Tuesday, October 4, 2011

Thank you again Sara Groves..

I was about to give up and that's no lie
cardinal landed outside my window
threw his head back and sang a song
so beautiful it made me cry

took me back to a childhood tree
full of birds and dreams

from this one place I can't see very far
in this one moment I'm square in the dark
these are the things I will trust in my heart
you can see something else
something else

I don't know what's making me so afraid
tiny cloud over my head
heavy and grey with a hint of dread
I don't like to feel this way

take me back to a window seat
with clouds beneath my feet

from this one place I can't see very far
in this one moment I'm square in the dark
these are the things I will trust in my heart
you can see something else
something else

From this one place-Sara Groves

Have you got a pet? Or the time...

Slovakian life is busy..

And pardon the title, I am teaching British English, so that's my grammar lesson for the day..

Not to excuse myself. This morning of choas ended with My bosses letting me "relax" this afternoon and tomorrow. I wont' go into details, but my ever understanding roommate took me to Slavo and Martina's office and I told them about my culture shock some, stress, and a few other things and they were very understanding. It's amaazing what happens when your honest about your feeings. I am not always good about that, especially with people I don't know well.

So thanks to their compassion, and Emily's empathy, having "been there" as a newcommer, I am now able to lock away in the computer room, away from students, faculty and just catch up with emails, and this blog. I try to glance at Cnn.com and a quick sweep of facebook mini-feed each day as well as read the emials sent to me, but reponse is hard.

I am still experiencing some culture shock, as much as I hate to admit it. It's incredibly difficult sometimes. yesterday, there was no one to translate the faculty meeting which lasted an over two hours. That wears on you. Granted, I am learning the language, but it does not come overnight. On this blog, I will be honest about missionary life.
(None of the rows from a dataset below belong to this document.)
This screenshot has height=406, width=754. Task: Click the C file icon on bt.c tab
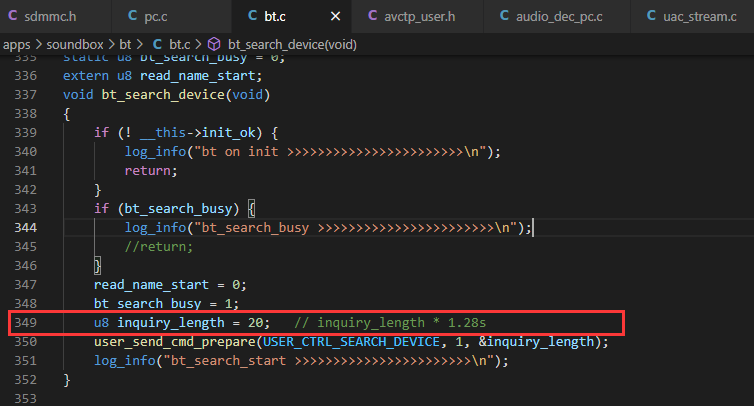[252, 16]
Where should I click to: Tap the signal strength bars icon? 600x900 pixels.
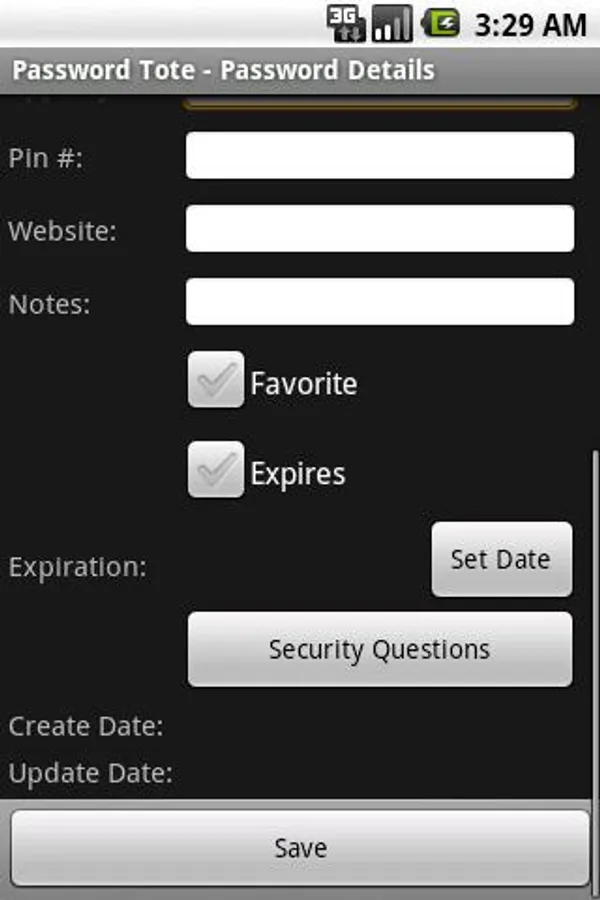(392, 23)
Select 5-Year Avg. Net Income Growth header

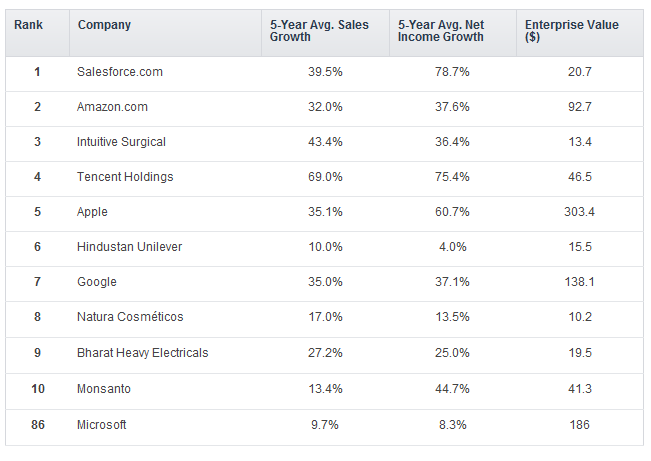440,31
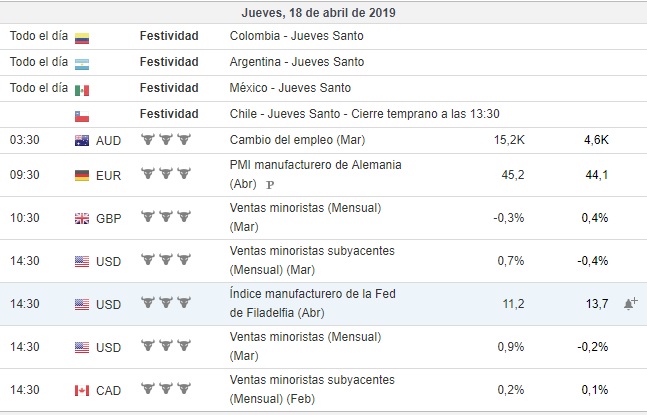Click the México flag icon
The width and height of the screenshot is (647, 415).
click(82, 89)
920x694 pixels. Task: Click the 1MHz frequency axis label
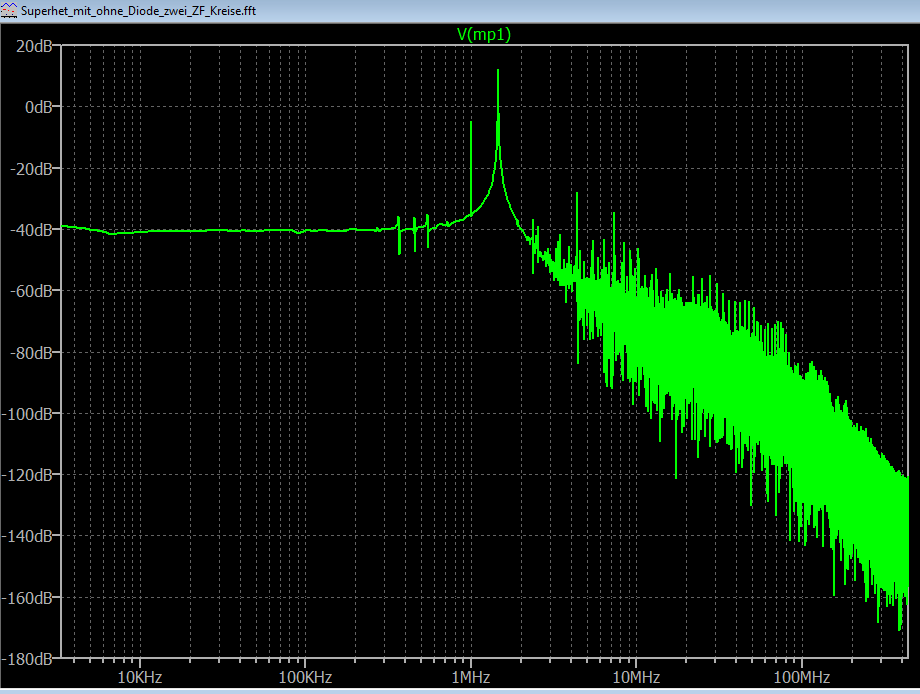point(470,677)
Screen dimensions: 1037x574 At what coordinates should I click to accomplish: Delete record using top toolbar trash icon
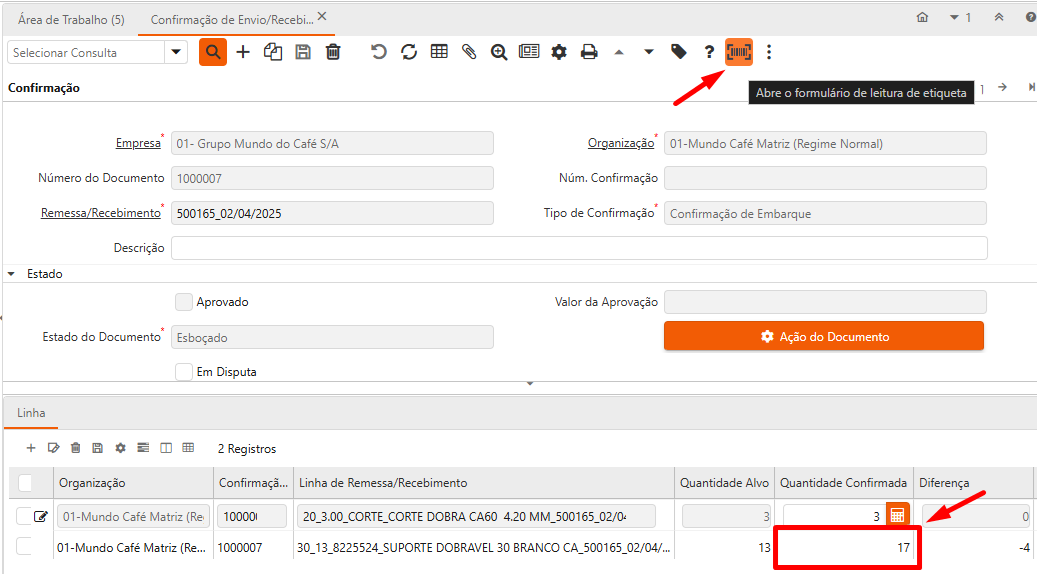(333, 52)
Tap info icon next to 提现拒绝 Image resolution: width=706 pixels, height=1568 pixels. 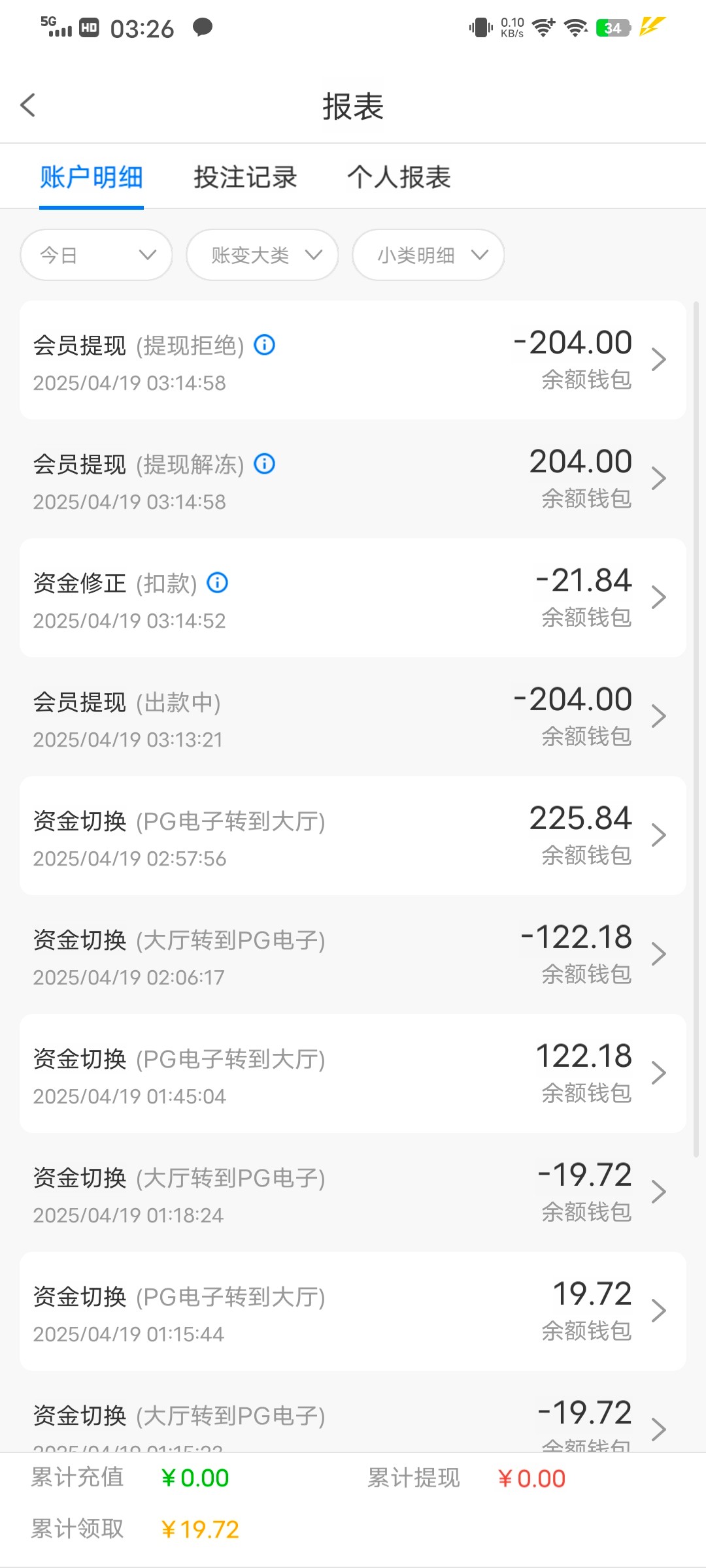[x=264, y=344]
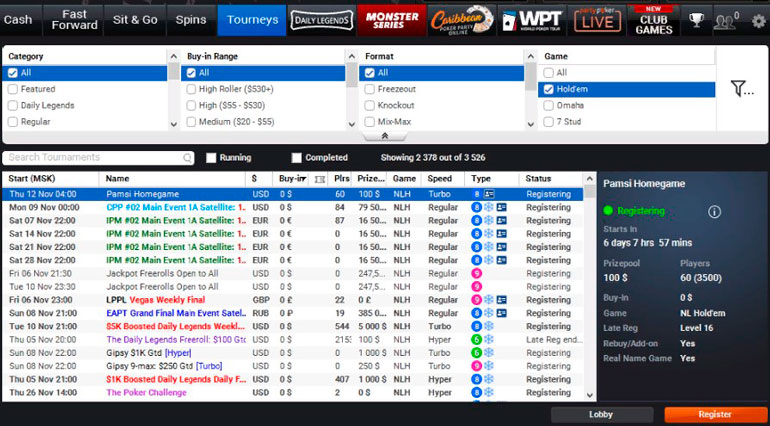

It's not always pretty. We are not superheroes of the faith by any means. Missoinary life is not perfect, and it can be messy. I've broken several cultural norms unawares, struggle with the language, I get frustrated, and I've had moments where I just long to see someone familar, to be at home with my family, to have coffee with a close friend, someone to laugh at Dwight Shrute with..(Hulu nor Nbc. com works here by the way..) well, you get it right? Sometimes I feel like a child. After spending the last nearly three years of my life in Chicago, America's third largest city, living an independent life, I now feel needy. Needing a translator, needing soemone to assist to the store or on the bus because there are different ways of doing things..

Missionary life requires great sacrifice, as I am learning. However, with it comes great joy. When you finally beging to understand even the smallest of phrases and words, when you can go to a grocery store and converse in their language, when you hear a worship song that you know in your first langauge, when a friendship is made, when a student tells you that English is her favourite class..it's the beginning of what is to come. I am enjoying the Bible study that I'm attending at church. Even thought it's translated, I feel welcomed. Last weekend some of the girls invited me to a cave with them, and I highly enjoyed it. I thank God that I am here. I really do. It takes time, and effort, but I know I am called to be here. Forgive this unsystematic, rather raw read. It's been a long past two days, full of joy and tears for various reasons. Pray as I continue to learn, to lay down and surrender. Thanks for the prayers everyone. You have no idea how precious they are.